**Exercise prompt**: In the forum thread about the sick fish Mr. Peaches, what water change schedule does Oscar6 recommend to start?

# Mr. Peaches needs help!!!



## heyzeusbrains (Jul 12, 2011)

Mr. Peaches is a Blood Parrot, approximately 8-9 years old. He lives in a 55 gallon aquarium with black sand, driftwood, a couple of rocks and some fake plants and decor. Tank has been established approx 4-5 years, two Aqueon HOB filters. Tank mates are/were two male pink convicts (now deceased), one female pink convict, one fire mouth, one yellow lab, and one rainbow shark

One of the male pink convicts had been in decline for several months. What seemed at first to be social isolation turned into constant bottom sitting and eventual apparent lack of buoyancy. Spending long periods on the side or sometimes upside down.

Meanwhile the tank heater went out around September and the fish have spent the winter without heat. I live is Southern California but I imagine tank temperature has been in the 60s. Then the light went out in February so the fish spent a couple months in darkness. Also, if not already apparent, the tank has suffered some neglect; they were only fed a couple times a week and water changes 60% about 1-2 times per month.

In April, the other male pink convict started exhibiting similar behavior to the first; it died within a couple days. The first pink convict died a day or two after.

At this point Mr. Peaches began hiding under the driftwood. Very unusual because he is a front and center fish. I was able to restore light to the tank and began daily feeding. Me. Peaches in no longer hiding but with the lights on I was able to observe several holes in the fleshy part of the head along with some white fungus type growth also around the head.

I will get a new heater today or tomorrow and get the temps up to the 80 degree range. I am thinking to add aquarium salt as well. I have never used antibiotics or other medicines before. Mr. Peaches is a very tough and hardy fish. I feel bad for neglecting him and would really like to retstore him to health. Any knowledgeable advice would be appreciated.

I have not tested the water in years so I do not have water parameters at this time.

Thank you for your time!


----------



## Oscar6 (Aug 4, 2017)

The neglect has taken its toll. Mr Peaches has hole in the head, caused by long term exposure to poor water quality. First step is to improve water quality. Gradual in your case as to not shock the fish. 25% water changes every 2 days for a week or so. Then 50%. Then whatever it takes to keep nitrate well under 20ppm. Test kit needed. Regular cleaning of mechanical filter media. The sponge, floss etc. Dont over feed, as that is a detriment to water quality. Quality food every 2nd or 3rd day. Dont go overboard with temp increase either. Thefish needs to slowly acclimate to warmer and cleaner water.


----------



## heyzeusbrains (Jul 12, 2011)

Thank you! I'm on it!!

Is there a step 2?


----------



## heyzeusbrains (Jul 12, 2011)

We did a 25% WC yesterday; I removed a lot of the furniture and was able to vacuum a lot of detritus out of the tank. I'm doing a small WC now to vacuum the remaining detritus, and will be getting a heater today. I normally feed Hikari Cichlids Gold but plan to pick up some bloodworms/beef heart today as well. I'm holding off on any salts or meds pending further advice, thanks


----------



## Deeda (Oct 12, 2012)

Is he currently eating the food you have? I would avoid beef heart!


----------



## Oscar6 (Aug 4, 2017)

**Given entries**:
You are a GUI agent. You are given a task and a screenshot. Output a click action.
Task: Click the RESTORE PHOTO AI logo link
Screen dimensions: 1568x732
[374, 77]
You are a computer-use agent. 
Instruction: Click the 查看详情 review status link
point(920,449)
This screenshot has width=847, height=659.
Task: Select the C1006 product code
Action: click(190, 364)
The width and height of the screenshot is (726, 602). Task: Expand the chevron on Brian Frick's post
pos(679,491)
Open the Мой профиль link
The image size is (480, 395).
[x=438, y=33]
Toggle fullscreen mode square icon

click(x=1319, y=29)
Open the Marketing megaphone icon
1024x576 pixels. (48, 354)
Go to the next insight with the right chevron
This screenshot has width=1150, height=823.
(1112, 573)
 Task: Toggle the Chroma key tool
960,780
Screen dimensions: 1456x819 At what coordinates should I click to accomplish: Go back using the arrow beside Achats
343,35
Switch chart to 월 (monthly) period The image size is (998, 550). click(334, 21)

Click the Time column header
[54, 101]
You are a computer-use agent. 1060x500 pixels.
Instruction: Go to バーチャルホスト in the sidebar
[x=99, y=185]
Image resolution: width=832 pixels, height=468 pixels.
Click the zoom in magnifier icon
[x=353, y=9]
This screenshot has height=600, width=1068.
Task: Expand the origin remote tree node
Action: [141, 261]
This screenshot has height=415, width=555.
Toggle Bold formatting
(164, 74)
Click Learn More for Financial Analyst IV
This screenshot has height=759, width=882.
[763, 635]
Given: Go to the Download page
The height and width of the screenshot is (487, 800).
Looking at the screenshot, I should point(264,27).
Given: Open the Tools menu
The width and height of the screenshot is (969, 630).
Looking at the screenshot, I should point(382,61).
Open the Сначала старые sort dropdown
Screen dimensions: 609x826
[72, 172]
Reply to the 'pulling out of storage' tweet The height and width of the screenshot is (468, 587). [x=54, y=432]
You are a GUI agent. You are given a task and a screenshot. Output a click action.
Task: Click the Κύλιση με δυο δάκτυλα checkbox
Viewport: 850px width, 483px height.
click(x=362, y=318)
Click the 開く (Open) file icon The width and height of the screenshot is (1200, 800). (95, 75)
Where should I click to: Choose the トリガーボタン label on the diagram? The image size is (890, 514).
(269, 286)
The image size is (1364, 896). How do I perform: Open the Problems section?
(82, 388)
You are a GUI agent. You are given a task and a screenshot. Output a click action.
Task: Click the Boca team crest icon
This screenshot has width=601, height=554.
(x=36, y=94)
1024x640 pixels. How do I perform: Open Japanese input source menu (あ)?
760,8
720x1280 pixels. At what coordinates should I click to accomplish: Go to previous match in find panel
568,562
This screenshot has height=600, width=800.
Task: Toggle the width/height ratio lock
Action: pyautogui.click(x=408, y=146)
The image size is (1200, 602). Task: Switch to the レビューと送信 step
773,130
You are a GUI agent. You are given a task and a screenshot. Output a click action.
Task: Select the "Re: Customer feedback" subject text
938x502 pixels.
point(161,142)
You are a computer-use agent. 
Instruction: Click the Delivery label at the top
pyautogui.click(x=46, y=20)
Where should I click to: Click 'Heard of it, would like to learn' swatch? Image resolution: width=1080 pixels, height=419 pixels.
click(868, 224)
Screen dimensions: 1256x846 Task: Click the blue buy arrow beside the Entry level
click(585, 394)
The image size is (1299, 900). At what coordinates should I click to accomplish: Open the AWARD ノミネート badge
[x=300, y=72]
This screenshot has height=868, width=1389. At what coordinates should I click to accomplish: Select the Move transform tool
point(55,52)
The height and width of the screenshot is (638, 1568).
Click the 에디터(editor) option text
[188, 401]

**Task output**: 25% water changes every 2 days for a week or so.